The institute – located on the Cook Campus – opened its doors last year and is bringing together researchers, policymakers, parents, children and students to help build a culture of good health in New Jersey. The Center for Childhood Nutrition Education and Research – an important research component of the institute – is focusing on ways to reduce the prevalence of childhood obesity.

“If you look at the recent data on childhood obesity in New Jersey, it suggests that overall the state does all right,” said Peter Gillies, founding director of the institute. “But when you dig into the data, we find that low-income families in New Jersey are among those nationally that are having the worst childhood obesity problems which is immediately relevant for New Jersey.”

That is why the institute, as part of its multidisciplinary research collaboration, is conducting community-based research and expanding its healthy eating programs to young children and students in its teaching kitchen. Youngsters, including those from the Douglass preschool, make regular visits and learn where their food comes from, how to cook it and why it will make them healthy.

“It is extremely important to focus on these behavioral issues at an early age,” said Peggy Policastro, director of behavioral nutrition at the institute. “By the time people come to college their eating habits are pretty much set.”

Jennifer Manuola, director of the Douglass Psychology Child Study Center, said when the children at the preschool get involved in what’s going on in the kitchen at Rutgers they become engaged in the entire process. “We have found that when children are involved in the preparation of food, they are more likely to eat it because there is a sense of individual ownership,” she said.

Learning what to eat and how to cook it is part of what's offered to children as part of its healthy eating program at the Center for Nutrition Education and Research at New Jersey's Institute for Food, Nutrion, and Health.
Photo: Cameron Bowman

She and Rutgers experts believe educating young children and teaching them about healthy choices will set the stage for a healthier lifestyle as they grow. “Addressing the bigger picture instead of concentrating on one food or one holiday is what is important,” said Policastro.

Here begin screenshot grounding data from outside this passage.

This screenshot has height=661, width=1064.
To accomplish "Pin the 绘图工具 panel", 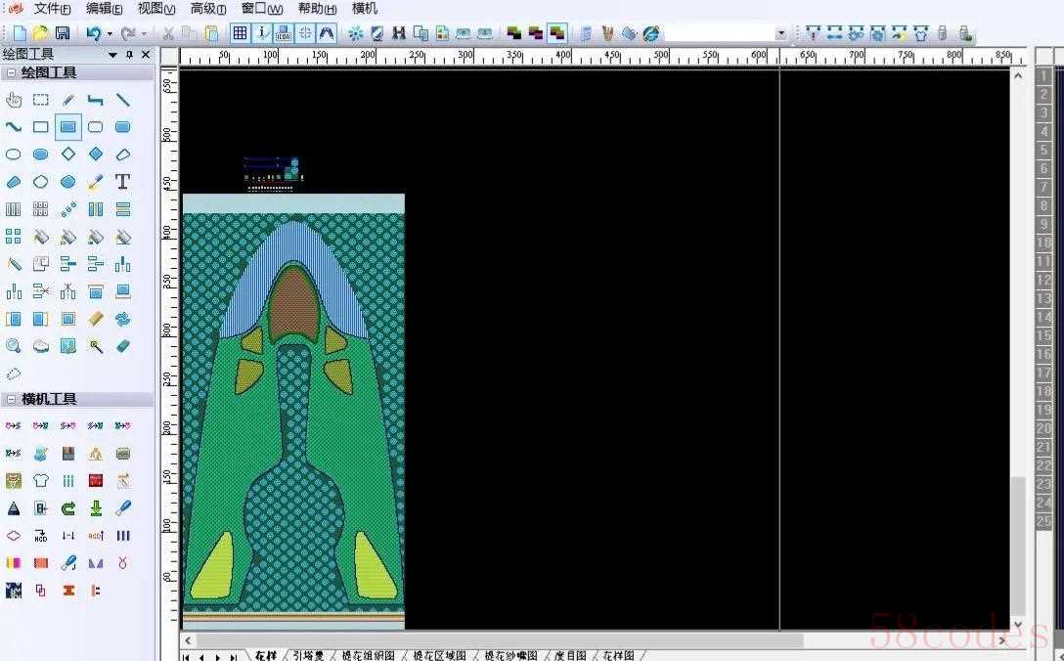I will [x=130, y=55].
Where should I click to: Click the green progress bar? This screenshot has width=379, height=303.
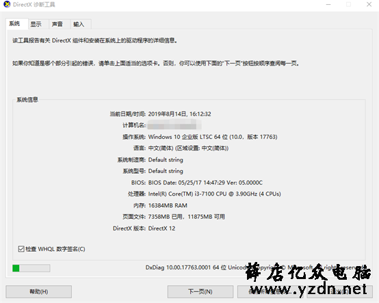31,268
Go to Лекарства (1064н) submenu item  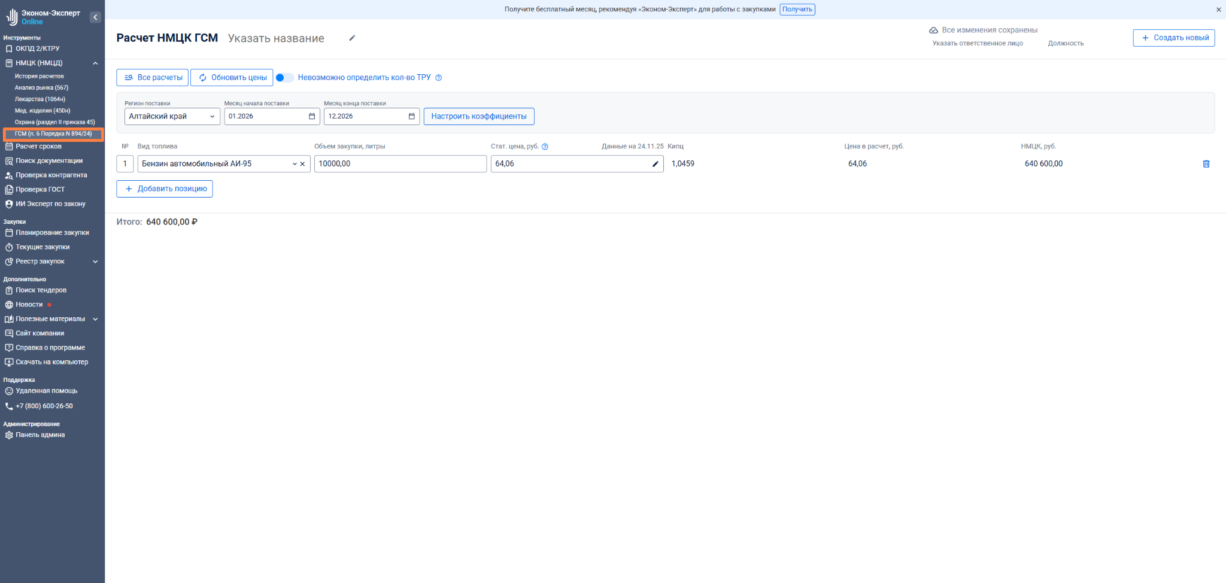click(40, 99)
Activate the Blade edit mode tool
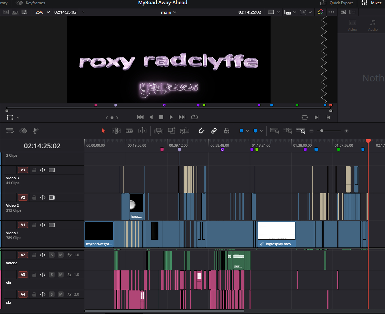Viewport: 385px width, 314px height. 129,131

The takeaway for parents, Hoffman said, is that if healthy eating habits throughout the year were to become the norm, parents wouldn’t have to worry about candy on Halloween, an overdose of carbs on Thanksgiving or a combination of the two on Christmas and New Year’s.

“Parents shouldn’t put undue pressure on themselves,” said Hoffman, himself a parent. “What is most important for parents to remember is that it is the lifelong habit of eating a healthful diet that is the main goal, not candy or sweets during a few celebrations."